Take the entries below and print only the lines from the one with "This screenshot has width=190, height=242." through the one with "Given: Select the Apache platform option", exactly as they stand, both ends included.

Data section START

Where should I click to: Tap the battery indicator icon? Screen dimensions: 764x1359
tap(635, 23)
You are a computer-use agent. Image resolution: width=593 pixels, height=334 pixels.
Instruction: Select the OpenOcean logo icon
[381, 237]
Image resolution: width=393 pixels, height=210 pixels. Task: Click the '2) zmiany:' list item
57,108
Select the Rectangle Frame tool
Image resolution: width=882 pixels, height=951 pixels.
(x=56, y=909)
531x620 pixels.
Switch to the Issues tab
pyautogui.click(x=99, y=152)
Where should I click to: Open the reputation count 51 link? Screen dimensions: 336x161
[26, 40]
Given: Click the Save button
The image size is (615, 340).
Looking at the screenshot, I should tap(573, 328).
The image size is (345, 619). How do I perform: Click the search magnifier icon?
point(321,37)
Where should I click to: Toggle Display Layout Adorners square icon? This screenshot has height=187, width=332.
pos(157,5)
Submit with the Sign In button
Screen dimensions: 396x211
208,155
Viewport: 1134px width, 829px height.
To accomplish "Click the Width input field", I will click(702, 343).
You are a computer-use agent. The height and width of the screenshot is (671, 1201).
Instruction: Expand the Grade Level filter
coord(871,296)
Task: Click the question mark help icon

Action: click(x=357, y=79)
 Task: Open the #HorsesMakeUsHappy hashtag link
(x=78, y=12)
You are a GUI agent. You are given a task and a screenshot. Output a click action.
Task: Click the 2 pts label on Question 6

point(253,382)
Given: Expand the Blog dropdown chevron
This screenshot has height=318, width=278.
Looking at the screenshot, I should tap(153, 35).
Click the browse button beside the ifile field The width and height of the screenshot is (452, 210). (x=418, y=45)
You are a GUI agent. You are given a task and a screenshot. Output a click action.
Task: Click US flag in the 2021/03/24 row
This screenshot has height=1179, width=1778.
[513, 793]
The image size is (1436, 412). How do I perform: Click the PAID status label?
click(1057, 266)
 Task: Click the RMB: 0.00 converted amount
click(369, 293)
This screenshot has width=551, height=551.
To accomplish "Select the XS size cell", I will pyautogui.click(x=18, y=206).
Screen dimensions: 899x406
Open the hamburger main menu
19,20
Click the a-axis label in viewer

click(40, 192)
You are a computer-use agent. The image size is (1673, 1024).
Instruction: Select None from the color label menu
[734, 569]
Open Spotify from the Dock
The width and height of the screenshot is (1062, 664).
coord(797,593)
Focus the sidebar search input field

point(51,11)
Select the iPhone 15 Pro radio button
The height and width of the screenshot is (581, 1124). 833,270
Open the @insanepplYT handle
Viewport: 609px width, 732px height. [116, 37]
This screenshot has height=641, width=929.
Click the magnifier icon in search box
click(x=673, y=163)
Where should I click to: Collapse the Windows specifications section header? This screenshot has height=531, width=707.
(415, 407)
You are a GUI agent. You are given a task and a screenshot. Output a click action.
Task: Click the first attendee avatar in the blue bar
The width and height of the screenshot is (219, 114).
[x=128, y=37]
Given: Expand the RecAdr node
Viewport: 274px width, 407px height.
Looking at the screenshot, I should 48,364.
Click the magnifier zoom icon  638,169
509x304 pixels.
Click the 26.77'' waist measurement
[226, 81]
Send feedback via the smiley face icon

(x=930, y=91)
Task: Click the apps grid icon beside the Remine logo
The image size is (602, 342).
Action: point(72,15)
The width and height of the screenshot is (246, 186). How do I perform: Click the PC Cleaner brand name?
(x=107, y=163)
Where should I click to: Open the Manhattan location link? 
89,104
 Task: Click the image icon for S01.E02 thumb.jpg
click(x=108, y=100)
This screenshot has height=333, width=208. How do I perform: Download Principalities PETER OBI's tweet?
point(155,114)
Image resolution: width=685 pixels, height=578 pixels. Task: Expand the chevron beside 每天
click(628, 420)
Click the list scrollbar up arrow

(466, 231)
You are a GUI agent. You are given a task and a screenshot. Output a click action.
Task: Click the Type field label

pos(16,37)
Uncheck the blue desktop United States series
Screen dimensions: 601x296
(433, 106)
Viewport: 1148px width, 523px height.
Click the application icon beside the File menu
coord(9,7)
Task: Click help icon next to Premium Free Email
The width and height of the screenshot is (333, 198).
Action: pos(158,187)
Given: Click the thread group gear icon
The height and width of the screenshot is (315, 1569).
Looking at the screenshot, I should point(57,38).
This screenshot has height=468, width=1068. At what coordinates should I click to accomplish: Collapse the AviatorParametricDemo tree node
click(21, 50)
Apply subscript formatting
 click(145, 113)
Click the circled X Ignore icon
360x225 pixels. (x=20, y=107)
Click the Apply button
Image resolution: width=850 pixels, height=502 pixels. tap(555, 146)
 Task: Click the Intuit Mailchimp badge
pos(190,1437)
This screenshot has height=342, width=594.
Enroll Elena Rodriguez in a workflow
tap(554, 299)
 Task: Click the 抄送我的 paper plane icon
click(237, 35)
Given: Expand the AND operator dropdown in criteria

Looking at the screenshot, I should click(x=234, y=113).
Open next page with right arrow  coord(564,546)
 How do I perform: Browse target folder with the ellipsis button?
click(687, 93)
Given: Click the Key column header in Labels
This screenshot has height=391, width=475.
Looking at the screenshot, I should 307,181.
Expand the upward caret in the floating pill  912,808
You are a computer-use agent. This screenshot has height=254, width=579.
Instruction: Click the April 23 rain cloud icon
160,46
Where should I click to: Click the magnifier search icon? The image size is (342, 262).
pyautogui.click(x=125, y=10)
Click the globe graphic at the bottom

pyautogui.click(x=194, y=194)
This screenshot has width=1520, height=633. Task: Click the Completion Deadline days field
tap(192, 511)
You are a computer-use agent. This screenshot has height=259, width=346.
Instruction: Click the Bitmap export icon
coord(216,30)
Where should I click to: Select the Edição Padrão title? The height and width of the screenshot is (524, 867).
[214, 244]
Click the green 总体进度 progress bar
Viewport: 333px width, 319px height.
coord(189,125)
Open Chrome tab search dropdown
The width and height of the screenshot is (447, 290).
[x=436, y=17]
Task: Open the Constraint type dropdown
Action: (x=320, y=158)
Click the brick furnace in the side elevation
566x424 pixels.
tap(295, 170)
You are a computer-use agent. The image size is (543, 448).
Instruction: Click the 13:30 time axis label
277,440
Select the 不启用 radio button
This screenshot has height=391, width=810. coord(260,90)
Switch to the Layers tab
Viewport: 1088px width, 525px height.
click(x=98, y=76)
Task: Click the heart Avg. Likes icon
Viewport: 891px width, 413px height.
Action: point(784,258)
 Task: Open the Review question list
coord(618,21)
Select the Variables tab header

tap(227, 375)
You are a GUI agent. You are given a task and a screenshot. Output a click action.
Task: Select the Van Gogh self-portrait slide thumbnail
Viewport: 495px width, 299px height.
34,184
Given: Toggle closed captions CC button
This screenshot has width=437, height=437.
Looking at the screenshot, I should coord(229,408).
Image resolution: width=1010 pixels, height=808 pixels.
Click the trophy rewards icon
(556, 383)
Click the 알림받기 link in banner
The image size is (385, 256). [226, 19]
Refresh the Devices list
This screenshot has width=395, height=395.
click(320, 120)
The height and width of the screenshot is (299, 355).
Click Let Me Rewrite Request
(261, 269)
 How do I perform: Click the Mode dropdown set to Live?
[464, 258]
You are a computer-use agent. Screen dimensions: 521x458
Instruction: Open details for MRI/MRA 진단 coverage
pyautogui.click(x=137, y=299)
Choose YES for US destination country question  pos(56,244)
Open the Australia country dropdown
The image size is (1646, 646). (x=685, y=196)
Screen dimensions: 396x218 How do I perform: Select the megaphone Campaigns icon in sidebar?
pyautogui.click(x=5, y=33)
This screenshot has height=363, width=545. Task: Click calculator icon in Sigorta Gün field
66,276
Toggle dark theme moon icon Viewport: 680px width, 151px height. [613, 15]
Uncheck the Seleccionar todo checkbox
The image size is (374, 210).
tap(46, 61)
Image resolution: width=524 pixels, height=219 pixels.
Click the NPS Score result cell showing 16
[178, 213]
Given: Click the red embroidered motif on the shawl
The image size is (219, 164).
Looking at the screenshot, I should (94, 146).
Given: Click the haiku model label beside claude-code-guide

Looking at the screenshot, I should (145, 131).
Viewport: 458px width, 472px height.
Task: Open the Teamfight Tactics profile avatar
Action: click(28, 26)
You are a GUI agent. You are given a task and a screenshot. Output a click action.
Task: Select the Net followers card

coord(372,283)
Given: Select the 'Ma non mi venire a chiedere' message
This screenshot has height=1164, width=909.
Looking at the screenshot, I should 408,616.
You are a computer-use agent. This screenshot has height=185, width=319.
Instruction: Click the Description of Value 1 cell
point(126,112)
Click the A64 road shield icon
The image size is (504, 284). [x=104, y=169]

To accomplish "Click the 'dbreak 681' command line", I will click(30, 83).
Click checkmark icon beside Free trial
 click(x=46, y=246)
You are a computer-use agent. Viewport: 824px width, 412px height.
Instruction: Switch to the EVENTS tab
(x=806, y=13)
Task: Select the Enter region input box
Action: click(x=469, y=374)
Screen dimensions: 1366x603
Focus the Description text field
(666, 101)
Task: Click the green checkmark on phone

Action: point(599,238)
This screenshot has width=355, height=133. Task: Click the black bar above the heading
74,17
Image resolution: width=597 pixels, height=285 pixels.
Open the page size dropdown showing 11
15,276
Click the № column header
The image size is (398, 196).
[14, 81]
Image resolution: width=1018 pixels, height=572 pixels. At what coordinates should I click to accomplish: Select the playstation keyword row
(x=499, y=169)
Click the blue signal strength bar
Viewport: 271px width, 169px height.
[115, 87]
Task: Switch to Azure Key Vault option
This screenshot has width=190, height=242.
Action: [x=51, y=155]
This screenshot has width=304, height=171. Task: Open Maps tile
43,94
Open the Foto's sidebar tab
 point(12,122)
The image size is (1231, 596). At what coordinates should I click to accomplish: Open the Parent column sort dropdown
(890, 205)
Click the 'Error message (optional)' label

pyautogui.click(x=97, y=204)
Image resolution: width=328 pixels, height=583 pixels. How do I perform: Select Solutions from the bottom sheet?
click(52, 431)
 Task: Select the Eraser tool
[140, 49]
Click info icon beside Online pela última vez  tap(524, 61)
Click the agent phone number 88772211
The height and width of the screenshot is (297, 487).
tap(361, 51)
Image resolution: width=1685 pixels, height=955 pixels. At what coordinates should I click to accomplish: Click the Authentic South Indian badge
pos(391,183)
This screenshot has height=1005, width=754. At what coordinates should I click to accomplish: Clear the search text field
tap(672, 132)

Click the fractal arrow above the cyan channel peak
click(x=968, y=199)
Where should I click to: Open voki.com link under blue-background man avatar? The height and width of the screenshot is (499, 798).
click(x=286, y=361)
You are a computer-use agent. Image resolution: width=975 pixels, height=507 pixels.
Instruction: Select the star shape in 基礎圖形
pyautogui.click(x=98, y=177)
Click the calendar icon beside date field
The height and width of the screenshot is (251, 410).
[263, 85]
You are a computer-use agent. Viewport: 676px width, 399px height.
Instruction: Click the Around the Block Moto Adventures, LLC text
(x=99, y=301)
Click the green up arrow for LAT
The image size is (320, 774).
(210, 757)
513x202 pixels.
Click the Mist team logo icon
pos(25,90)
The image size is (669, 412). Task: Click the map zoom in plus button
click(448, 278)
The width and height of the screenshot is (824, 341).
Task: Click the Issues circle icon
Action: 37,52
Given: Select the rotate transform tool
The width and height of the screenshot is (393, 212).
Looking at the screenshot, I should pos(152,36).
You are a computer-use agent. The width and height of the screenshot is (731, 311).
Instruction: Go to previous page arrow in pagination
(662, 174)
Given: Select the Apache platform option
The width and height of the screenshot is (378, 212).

Data section END

> _Result of the exercise_:
This screenshot has width=190, height=242.
Action: [x=51, y=155]
This screenshot has width=304, height=171. Task: Open Maps tile
43,94
Open the Foto's sidebar tab
 point(12,122)
The image size is (1231, 596). At what coordinates should I click to accomplish: Open the Parent column sort dropdown
(890, 205)
Click the 'Error message (optional)' label

pyautogui.click(x=97, y=204)
Image resolution: width=328 pixels, height=583 pixels. How do I perform: Select Solutions from the bottom sheet?
click(52, 431)
 Task: Select the Eraser tool
[140, 49]
Click info icon beside Online pela última vez  tap(524, 61)
Click the agent phone number 88772211
The height and width of the screenshot is (297, 487).
tap(361, 51)
Image resolution: width=1685 pixels, height=955 pixels. At what coordinates should I click to accomplish: Click the Authentic South Indian badge
pos(391,183)
This screenshot has height=1005, width=754. At what coordinates should I click to accomplish: Clear the search text field
tap(672, 132)

Click the fractal arrow above the cyan channel peak
click(x=968, y=199)
Where should I click to: Open voki.com link under blue-background man avatar? The height and width of the screenshot is (499, 798).
click(x=286, y=361)
You are a computer-use agent. Image resolution: width=975 pixels, height=507 pixels.
Instruction: Select the star shape in 基礎圖形
pyautogui.click(x=98, y=177)
Click the calendar icon beside date field
The height and width of the screenshot is (251, 410).
[263, 85]
You are a computer-use agent. Viewport: 676px width, 399px height.
Instruction: Click the Around the Block Moto Adventures, LLC text
(x=99, y=301)
Click the green up arrow for LAT
The image size is (320, 774).
(210, 757)
513x202 pixels.
Click the Mist team logo icon
pos(25,90)
The image size is (669, 412). Task: Click the map zoom in plus button
click(448, 278)
The width and height of the screenshot is (824, 341).
Task: Click the Issues circle icon
Action: 37,52
Given: Select the rotate transform tool
The width and height of the screenshot is (393, 212).
Looking at the screenshot, I should pos(152,36).
You are a computer-use agent. The width and height of the screenshot is (731, 311).
Instruction: Go to previous page arrow in pagination
(662, 174)
Given: Select the Apache platform option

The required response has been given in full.